Alles Weitere obliegt nun der Staatsanwaltschaft, die spätestens seit gestern Abend, nach der Ankündigung im Boulevardblatt Blick vom Vortag jedoch schon vorher, über diesen Tathergang informiert war und daher Massnahmen bis hin zur Verhaftung und Anordnung von Untersuchungshaft vornehmen kann, sofern nach ihrer Einschätzung Flucht- oder Verdunkelungsgefahr besteht. Das Mindeste, was von den Strafbehörden erwartet werden kann, ist jedoch die Aufnahme einer ordnungsgemässen und sauberen Strafuntersuchung, die je nachdem zu einer ordentlichen Strafklage wegen mutmasslicher Beihilfe zu Mord führen kann.

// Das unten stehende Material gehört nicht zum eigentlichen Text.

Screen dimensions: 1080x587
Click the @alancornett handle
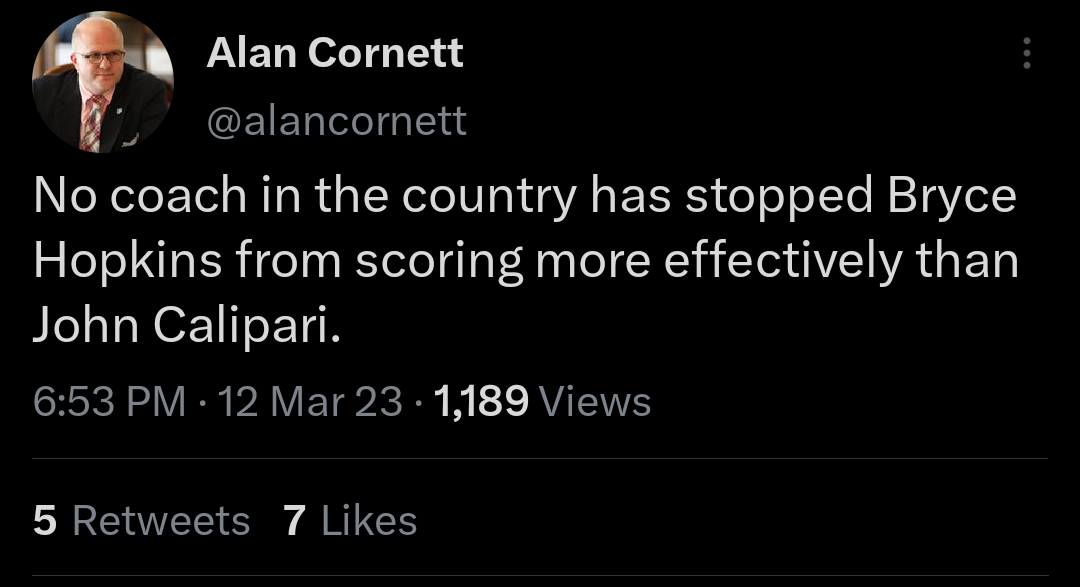coord(336,121)
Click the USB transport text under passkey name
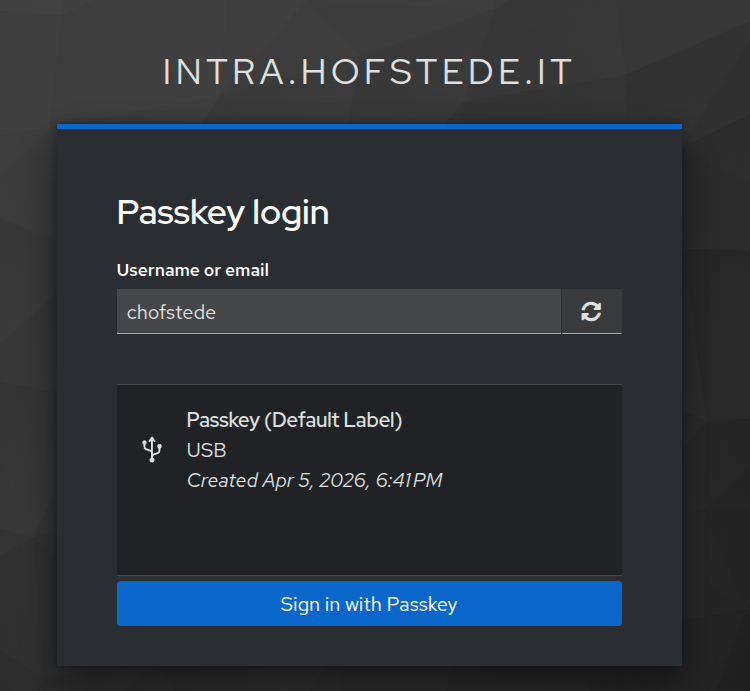The height and width of the screenshot is (691, 750). click(x=206, y=450)
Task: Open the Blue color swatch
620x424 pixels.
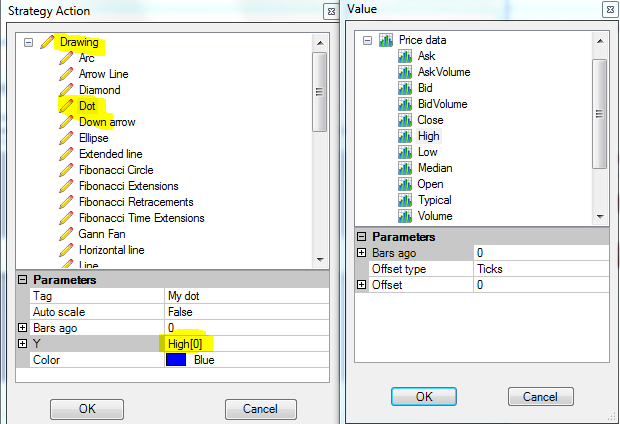Action: point(176,360)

Es geht nicht darum, die Verantwortlichen des Schweizer Fernsehens an den Pranger zu stellen, die Sendung DOK ist tatsächlich eine von Europas besten Angeboten im Medienbereich. Deren Machern, allen voran Christoph Müller, gehört höchste Anerkennung für Format und Inhalt ihrer höchst beachtlichen, von hohem gesellschaflichem Nutzen geprägten Medienprodukte, ihr Mut ist aussergewöhnlich.

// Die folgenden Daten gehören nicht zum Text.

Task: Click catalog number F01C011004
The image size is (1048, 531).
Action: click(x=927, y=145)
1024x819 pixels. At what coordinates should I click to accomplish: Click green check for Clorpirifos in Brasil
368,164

Was nun vorliegt durch die Aussendung des gestrigen Beitrags „Tod nach Plan“, ist jedoch eine einmalige Chance, die Schweizerische Rechtsordnung auf den Prüfstand zu nehmen und die Gesetzgebung bzw. die Gerichte zu veranlassen, wenn nicht sogar zu zwingen, ein von der Öffentlichkeit schon lange erwartetes Urteil im umstrittenen Bereich der Sterbehilfe zu fällen. Eine riesige Unsicherheit in der „noch lebenden“ Bevölkerung könnte damit geklärt werden. Eine wegweisendere Entscheidung eines Gerichts in einer für alle Menschen todsicheren Sache ist kaum denkbar. Damit wären dem Schweizer Fernsehen, vor allem aber Christoph Müller und seiner Crew der grosse Coup gelungen, der (Selbst-)Mord von André Rieder würde definitiv Sinn machen.
Nach einem Freispruch, den ich für die soziokulturell hochstehenden Fernsehmacher Christoph Müller und Hanspeter Bäni in diesem gegen sie anzuhebenden Strafprozess erwarte, würde ich ihnen einen Riesenblumenstrauss überreichen.